-- Problem statement --
Take the lines below beginning at the line that has "Click the right channel clip indicator" and stopping after the line that has "724x1568 pixels.", and print them exactly as they are, with no other lines.

Stored entries:
- Opening Delimiter -

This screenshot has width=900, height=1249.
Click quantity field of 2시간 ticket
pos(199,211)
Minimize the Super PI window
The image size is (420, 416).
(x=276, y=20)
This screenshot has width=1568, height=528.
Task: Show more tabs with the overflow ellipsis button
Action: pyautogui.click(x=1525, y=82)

- Closing Delimiter -
- Opening Delimiter -

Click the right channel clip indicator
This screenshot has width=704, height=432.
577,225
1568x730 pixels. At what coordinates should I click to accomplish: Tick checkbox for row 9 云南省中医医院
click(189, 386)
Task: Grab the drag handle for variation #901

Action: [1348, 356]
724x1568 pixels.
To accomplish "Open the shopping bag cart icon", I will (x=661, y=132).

- Closing Delimiter -

-- Answer to the exercise --
Click the right channel clip indicator
This screenshot has width=704, height=432.
577,225
1568x730 pixels. At what coordinates should I click to accomplish: Tick checkbox for row 9 云南省中医医院
click(189, 386)
Task: Grab the drag handle for variation #901

Action: [1348, 356]
724x1568 pixels.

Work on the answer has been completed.